Per esempio, gran parte delle argomentazioni sollevate dal gruppo Tirrenia a giugno scorso per smentire l’inchiesta de l’Espresso, oggi, dopo quanto accaduto, colpiscono per il tipo di approccio e di linguaggio: squisitamente burocratico.
Per dimostrare che le proprie imbarcazioni sono sicure e che i passeggeri possono viaggiare tranquilli, la maggiore compagnia di navigazione pubblica d’Europa, esibisce soprattutto certificazioni rilasciate da altri organi dello Stato (vedi “Documentazione e video” di questo blog):
“Le gru delle imbarcazioni di salvataggio e delle zattere sono tutte funzionanti e in possesso delle certificazioni di avvenuto collaudo come specificato a lato… I mezzi di salvataggio presenti a bordo delle navi sono conformi per tipo e capacità a quanto previsto dalla normativa in vigore e secondo il certificato di sicurezza della nave rilasciato periodicamente dall’Autorità Marittima… La verifica dello stato dei cavi e della manutenzione di tutti gli apparati è soggetta per legge a controlli e certificazioni del RINA (Registro Italiano Navale). Per le navi in questione tale certificazione è intervenuta qualche settimana prima dell’articolo, da parte del RINA, a seguito di intervento eseguito da ditta specializzata ed autorizzata… Il sistema di evacuazione è previsto in un piano approvato dal Registro Navale Italiano ed è pienamente rispettato per tutte le navi, sia con cartellonistica verticale, sia con indicazioni fosforescenti a pavimento. Se qualche incongruenza e insufficienza sono state riscontrate le stesse non incidono certamente sulla sicurezza e la congruità delle modalità di evacuazione, anche per la presenza di personale adeguatamente preparato per l’accompagnamento e indirizzo dei passeggeri… La società in materia di security e controllo dei passeggeri si è sempre attenuta, anche in collaborazione con le forze dell’ordine e l’Autorità portuale, a quanto previsto dalle norme in materia emanate dalle Capitanerie… La società ribadisce il suo impegno costante nel garantire la security di tutte le sue navi, così come costantemente certificate dalle Autorità competenti, ed assicura che la professionalità delle proprie maestranze, dal Comandante all’ultimo ragazzo di camera, contribuisce a garantire elevati livelli di sicurezza non certamente escludendosi qualche parziale e occasionale deficienza operativa e/o di controllo che, comunque, non può giustificare un attacco giornalistico di un’entità senza precedenti contraddistinto, peraltro, da parzialità e limitatezza di controllo”.

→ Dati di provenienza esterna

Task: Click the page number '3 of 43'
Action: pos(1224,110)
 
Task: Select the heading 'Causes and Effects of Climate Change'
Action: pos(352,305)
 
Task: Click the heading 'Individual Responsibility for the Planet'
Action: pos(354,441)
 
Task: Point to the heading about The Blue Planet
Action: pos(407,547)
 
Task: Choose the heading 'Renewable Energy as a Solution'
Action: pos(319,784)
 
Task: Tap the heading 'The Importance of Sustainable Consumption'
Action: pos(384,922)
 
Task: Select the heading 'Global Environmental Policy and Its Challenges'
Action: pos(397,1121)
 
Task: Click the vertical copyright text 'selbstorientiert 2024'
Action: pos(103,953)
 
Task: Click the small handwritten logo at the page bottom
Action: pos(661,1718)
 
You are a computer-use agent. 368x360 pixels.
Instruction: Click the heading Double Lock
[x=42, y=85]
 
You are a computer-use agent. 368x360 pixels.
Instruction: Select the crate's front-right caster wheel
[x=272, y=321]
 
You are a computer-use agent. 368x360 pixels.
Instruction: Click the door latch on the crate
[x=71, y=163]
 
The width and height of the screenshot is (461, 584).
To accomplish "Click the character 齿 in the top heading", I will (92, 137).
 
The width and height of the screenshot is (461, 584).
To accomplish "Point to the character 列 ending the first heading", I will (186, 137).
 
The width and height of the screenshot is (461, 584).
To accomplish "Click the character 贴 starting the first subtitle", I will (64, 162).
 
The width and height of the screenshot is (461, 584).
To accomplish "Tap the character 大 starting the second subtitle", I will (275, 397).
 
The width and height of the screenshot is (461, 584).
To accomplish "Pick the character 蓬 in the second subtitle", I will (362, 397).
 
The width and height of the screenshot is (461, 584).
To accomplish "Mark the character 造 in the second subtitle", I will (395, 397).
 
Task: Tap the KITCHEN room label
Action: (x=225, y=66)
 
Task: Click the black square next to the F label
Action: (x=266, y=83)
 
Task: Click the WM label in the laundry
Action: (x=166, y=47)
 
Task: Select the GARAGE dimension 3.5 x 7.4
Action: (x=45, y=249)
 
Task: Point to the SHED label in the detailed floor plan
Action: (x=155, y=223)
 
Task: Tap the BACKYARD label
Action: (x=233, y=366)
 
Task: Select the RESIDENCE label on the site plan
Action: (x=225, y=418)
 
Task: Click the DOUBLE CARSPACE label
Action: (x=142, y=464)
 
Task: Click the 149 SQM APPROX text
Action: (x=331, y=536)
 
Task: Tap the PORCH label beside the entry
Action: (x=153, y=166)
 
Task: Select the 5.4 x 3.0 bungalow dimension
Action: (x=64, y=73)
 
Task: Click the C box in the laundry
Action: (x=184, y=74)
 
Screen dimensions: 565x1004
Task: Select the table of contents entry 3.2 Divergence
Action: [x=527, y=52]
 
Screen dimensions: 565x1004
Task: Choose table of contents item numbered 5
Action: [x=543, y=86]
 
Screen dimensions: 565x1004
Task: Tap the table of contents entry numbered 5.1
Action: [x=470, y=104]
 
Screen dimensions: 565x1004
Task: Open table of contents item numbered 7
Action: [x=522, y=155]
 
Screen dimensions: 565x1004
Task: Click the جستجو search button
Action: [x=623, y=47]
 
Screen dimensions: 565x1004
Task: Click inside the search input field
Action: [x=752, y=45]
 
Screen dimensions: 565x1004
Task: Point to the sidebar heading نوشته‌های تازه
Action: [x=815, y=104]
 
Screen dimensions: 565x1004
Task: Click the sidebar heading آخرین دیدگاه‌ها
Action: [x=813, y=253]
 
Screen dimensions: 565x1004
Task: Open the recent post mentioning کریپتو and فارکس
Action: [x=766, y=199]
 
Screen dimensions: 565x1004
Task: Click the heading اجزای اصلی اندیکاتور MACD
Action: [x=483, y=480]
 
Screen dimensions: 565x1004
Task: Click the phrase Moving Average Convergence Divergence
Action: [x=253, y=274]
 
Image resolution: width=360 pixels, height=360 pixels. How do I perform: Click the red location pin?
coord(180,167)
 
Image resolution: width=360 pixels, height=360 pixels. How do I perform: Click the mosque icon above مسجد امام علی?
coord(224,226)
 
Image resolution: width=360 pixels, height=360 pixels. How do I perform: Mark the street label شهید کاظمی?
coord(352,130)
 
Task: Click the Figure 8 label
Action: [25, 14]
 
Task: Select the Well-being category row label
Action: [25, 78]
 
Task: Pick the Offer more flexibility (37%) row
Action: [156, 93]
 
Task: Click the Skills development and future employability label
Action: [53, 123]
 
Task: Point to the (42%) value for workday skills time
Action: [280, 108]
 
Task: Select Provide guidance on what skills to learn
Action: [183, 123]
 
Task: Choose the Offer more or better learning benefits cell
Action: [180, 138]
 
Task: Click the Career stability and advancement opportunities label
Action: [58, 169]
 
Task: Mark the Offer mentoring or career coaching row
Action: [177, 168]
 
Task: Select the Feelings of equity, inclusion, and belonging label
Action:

Ma se anche i controlli e le certificazioni fatti da Autorità marittime e RINA risultassero – più o meno “occasionalmente” – parziali, come farebbe il cittadino a saperlo? Se è lo Stato a peccare di efficienza, chi lo controlla? La Tirrenia, infatti, rimanda la palla della “sicurezza” a Capitanerie e RINA in quanto gli organismi che, per conto dello Stato italiano, la certificano, la garantiscono, la convalidano. Per cui, succo della sua risposta è : “Io ho le carte a posto”. Atteggiamento identico – per tono e contenuto – a quello tenuto dal direttore generale della Siremar Pietro Giglio alle mie domande fatte a RAI UNO MATTINA sulla vetustà della flotta e sulla “sicurezza attiva”. Non a caso Tirrenia è la capogruppo sotto la quale operano decine di aliscafi e traghetti con la sigla Siremar per la Sicilia, Caremar per la Campania, Saremar per la Sardegna, Toremar per la Toscana.